Cuando el 10 de enero las multitudes se movilizaban gritando «yo soy Chávez» o «Chávez no está en Cuba, está aquí en Venezuela, está en todo el mundo, porque todos somos Chávez», había algo más que un simple eslogan o lema publicitario, se estaba dando un verdadero proceso de transubstanciación de identidad. Ocurría un síntoma típico de las psicosis y de los fenómenos de masa: la despersonalización, la pérdida de los límites de la personalidad individual y la adopción de una personalidad arquetípica.
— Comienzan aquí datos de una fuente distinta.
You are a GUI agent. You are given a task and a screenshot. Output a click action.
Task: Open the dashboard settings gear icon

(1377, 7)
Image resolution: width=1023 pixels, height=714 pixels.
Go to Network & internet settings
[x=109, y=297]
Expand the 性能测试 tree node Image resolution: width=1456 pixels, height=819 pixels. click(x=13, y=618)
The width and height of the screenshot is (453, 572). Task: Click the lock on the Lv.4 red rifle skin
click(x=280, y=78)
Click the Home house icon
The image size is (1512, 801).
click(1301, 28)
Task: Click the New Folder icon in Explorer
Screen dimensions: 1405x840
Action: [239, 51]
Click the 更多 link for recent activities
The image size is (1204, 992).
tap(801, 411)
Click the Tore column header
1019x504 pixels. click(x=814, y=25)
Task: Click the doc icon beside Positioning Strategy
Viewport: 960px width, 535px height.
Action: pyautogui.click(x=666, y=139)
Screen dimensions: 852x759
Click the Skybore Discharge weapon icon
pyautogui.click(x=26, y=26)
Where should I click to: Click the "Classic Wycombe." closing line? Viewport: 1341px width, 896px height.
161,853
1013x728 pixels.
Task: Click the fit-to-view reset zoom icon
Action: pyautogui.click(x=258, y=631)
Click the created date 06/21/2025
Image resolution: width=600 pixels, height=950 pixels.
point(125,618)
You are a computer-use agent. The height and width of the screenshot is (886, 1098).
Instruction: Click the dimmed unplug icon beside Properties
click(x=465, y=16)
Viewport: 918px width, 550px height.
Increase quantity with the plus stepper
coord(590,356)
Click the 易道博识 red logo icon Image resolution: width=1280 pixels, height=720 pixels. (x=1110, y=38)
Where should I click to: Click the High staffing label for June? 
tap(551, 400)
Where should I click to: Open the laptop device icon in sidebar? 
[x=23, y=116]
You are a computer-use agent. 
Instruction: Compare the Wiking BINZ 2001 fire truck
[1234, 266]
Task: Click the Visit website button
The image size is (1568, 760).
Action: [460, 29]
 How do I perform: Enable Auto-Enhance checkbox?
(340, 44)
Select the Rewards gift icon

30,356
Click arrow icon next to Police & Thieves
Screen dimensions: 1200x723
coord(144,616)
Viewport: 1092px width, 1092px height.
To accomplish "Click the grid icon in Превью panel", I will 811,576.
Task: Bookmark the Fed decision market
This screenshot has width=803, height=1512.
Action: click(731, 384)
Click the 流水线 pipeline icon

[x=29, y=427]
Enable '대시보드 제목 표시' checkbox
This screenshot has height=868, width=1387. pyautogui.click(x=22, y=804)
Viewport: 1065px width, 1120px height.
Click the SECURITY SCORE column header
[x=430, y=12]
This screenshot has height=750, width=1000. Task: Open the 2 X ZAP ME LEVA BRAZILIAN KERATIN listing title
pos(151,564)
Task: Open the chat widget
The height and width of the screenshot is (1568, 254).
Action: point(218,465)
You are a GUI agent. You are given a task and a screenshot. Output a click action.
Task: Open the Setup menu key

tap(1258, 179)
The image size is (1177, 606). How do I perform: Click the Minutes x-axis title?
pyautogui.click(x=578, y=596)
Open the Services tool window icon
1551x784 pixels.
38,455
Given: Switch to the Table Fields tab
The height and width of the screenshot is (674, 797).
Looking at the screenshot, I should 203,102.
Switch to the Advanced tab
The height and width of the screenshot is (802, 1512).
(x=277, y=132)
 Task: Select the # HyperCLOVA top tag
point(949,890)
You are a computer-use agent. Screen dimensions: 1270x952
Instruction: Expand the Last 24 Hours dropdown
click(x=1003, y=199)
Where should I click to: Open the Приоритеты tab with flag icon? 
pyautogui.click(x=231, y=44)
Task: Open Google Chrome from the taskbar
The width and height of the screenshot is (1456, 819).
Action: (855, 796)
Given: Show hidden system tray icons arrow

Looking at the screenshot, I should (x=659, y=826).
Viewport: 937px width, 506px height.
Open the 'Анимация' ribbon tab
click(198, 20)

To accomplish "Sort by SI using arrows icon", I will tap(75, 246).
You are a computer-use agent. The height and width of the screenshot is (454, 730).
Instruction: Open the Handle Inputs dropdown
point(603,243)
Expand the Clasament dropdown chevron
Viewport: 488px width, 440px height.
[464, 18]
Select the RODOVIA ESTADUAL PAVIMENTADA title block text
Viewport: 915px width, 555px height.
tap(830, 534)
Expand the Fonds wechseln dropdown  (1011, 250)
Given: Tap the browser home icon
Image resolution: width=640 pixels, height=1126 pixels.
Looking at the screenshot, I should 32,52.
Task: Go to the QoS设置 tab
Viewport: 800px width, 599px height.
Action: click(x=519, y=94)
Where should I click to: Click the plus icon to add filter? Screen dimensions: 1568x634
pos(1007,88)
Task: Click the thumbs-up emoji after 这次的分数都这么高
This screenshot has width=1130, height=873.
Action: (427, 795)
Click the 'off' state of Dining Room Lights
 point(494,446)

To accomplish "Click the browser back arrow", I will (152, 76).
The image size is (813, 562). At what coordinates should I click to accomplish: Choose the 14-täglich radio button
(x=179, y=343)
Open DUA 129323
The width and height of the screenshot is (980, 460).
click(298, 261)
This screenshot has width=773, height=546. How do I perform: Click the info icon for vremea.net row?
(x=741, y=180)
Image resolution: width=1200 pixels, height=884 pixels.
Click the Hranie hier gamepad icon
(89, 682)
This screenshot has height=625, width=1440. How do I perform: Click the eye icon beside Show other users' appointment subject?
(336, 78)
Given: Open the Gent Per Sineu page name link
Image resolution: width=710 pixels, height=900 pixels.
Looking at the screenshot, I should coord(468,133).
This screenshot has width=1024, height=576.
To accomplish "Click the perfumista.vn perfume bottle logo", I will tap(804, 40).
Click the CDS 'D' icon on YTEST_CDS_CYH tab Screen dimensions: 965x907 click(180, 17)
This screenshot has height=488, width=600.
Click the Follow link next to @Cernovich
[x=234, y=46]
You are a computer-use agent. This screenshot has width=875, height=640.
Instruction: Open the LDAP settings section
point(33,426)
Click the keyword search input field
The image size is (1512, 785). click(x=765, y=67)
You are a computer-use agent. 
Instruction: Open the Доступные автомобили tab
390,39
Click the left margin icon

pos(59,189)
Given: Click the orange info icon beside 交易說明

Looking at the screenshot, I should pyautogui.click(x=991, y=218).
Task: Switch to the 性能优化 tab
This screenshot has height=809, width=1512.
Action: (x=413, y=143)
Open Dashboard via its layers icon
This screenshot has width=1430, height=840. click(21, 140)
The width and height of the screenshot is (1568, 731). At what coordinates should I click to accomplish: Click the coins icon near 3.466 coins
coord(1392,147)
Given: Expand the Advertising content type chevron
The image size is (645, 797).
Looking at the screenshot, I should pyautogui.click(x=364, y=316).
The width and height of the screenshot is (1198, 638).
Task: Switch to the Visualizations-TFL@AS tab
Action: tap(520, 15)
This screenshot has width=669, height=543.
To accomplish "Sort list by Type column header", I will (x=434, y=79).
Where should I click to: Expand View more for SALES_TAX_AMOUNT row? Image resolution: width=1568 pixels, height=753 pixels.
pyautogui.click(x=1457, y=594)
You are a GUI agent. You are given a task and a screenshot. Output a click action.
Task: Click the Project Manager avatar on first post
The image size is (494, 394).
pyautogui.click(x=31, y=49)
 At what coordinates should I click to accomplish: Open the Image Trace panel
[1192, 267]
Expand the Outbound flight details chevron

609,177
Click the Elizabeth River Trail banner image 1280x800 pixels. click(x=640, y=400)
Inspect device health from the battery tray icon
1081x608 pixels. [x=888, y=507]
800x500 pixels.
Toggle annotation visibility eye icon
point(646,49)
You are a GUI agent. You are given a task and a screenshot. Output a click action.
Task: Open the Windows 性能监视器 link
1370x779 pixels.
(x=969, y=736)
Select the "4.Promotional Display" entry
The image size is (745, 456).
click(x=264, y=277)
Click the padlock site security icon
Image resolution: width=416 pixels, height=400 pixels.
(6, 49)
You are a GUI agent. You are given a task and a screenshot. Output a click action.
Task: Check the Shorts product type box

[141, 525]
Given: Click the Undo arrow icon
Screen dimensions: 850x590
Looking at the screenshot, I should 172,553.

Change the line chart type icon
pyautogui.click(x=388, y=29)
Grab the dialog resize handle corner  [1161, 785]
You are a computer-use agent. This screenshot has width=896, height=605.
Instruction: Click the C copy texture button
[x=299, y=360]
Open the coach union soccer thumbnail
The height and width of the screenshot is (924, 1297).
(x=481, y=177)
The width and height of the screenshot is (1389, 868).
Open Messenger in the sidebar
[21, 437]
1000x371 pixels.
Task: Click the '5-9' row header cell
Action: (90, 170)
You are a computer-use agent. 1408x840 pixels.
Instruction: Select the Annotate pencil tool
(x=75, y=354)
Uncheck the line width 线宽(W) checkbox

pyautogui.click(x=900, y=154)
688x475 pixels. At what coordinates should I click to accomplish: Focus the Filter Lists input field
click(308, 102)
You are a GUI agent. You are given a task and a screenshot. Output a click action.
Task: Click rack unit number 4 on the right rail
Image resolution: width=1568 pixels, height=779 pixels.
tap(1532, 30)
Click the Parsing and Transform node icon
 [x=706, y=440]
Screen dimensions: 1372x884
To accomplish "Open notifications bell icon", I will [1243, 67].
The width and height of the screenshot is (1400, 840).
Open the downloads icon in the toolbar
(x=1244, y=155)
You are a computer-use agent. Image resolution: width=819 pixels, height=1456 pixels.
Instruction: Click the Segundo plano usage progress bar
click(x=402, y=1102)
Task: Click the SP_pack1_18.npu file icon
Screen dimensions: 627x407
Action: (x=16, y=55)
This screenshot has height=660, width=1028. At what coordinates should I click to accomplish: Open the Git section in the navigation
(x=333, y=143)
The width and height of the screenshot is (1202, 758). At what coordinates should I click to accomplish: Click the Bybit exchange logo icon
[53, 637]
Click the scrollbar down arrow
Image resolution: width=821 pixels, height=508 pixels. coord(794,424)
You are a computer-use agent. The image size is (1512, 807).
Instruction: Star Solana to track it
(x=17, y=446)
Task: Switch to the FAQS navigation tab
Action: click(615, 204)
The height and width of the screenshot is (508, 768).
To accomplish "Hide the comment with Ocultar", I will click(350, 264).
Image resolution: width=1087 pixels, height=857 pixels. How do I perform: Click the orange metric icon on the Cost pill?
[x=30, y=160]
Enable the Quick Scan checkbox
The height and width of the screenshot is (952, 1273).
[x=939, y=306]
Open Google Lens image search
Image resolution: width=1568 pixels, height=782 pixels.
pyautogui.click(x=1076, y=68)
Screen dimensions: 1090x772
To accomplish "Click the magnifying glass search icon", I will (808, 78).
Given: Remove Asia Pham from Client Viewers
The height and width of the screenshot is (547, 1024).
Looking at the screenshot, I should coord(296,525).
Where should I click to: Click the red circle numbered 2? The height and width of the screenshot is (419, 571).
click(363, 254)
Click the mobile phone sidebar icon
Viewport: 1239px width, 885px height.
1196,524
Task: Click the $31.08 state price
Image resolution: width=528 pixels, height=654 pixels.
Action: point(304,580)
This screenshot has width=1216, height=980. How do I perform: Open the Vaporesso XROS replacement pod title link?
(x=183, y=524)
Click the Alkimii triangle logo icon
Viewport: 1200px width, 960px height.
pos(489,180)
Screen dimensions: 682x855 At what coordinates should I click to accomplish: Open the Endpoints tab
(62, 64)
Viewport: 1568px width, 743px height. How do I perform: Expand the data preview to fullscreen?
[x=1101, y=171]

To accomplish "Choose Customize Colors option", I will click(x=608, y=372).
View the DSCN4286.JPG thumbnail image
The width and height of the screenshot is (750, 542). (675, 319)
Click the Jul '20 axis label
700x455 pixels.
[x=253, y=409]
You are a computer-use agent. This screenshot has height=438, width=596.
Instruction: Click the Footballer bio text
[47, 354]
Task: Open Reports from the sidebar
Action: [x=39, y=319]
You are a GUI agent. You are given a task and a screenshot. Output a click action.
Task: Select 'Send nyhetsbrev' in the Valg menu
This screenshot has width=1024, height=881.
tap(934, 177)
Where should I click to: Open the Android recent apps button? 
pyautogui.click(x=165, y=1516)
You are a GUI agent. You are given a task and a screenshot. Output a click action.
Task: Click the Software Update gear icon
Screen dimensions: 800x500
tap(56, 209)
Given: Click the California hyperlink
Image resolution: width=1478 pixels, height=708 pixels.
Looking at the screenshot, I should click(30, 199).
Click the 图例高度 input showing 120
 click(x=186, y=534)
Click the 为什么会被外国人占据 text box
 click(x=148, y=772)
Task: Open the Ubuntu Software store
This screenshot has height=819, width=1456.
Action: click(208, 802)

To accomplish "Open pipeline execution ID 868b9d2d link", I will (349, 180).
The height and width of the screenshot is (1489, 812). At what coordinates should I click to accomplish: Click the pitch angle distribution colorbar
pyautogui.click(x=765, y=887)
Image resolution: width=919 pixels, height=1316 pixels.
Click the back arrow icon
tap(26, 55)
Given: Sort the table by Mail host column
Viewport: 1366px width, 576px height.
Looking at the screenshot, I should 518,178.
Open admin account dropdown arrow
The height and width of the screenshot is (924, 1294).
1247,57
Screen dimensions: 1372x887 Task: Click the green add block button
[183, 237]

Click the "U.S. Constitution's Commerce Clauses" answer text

Los signos de locura han estado presentes desde el comienzo de la revolución bolivariana.

Pero también, y precisamente por ser junguiano, termina reificando eso imaginario, proponiendo una solución tanto o más psicótica que la locura que denuncia. Pretende contenerla, pero sus recomendaciones nos disparan de lleno en una novela de ciencia ficción donde se proyecta en el plano político la fantasía persecutoria de la que vengo hablando. No se que tan abierto esté este colega a revisar su posición subjetiva, pero se que su recomendación es nefasta:

En esta línea de Psy-War está la batalla estratégica de los civiles, cuyo escenario es:
LA CALLE.

En Venezuela, todos estamos irritados. No hay contenedor a las pulsiones que, desatadas, bullen en nuestro interior. Salir a la calle no pasa de ser un acto catártico para bajar esa presión interna, una presión que empezará a subir en cuanto nos repongamos de la gritadera o la quemadera de cauchos. Y todo seguirá igual.

Así que, estimado(a) opositor(a), si de verdad quieres hacer patria, empieza por reflexionar cómo caímos tan bajo, pon en palabras eso que bulle en tu interior, deja testimonio de nuestra historia y, a partir de allí, empieza a conectarte para que comencemos a articular el entramado simbólico – participación política orientada a implementar instituciones – , lo único que puede salvarnos de esta barbarie. Obvio, no es una solución inmediata, porque no hay solución inmediata. Tenemos al menos 15 años destruyendo a martillazos lo simbólico, y no se va a restituir por sacar cubanos o por saber si Chávez está vivo o no. Venezuela no es un país, no en el sentido formal del término; es un espacio delimitado geográficamente, donde reina la tiranía de nuestras más bajas pasiones.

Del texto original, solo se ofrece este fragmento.